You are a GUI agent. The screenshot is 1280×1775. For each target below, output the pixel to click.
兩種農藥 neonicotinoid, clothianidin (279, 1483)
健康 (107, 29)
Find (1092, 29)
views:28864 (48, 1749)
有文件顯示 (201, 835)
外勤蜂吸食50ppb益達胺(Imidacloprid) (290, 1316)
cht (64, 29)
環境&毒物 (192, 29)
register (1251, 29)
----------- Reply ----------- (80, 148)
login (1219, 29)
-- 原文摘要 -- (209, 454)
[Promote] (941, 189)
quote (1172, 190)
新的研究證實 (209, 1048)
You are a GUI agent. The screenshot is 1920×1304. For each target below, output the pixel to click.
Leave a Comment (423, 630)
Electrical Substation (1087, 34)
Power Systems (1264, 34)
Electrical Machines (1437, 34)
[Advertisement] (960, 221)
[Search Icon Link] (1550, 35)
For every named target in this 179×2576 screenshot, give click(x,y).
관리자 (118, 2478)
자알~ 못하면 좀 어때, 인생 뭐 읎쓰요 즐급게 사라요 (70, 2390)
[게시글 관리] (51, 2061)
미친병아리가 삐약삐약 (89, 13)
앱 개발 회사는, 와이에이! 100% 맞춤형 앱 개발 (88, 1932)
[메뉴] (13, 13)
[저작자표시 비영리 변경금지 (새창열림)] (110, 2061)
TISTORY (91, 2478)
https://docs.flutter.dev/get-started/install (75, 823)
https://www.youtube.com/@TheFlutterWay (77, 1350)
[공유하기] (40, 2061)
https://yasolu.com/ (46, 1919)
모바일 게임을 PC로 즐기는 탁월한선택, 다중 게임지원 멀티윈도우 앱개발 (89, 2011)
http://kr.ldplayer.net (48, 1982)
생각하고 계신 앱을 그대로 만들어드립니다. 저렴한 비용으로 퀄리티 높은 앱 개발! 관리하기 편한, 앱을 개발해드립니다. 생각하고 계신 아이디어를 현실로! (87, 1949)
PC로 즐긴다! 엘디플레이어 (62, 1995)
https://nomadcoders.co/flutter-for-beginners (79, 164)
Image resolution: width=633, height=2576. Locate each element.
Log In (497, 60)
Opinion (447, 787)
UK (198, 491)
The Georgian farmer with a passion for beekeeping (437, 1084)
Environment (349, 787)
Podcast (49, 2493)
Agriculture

....................

#### [EXERCISE]
Scan the entries above for the word "target", then copy every line in which it occurs.

#### [TASK SOLUTION]
You are a GUI agent. The screenshot is 1280×1775. For each target below, output the pixel to click.
You are a GUI agent. The screenshot is 1920×1304. For each target below, output the pixel to click.
For every named target in this 179×2576 screenshot, give click(x,y).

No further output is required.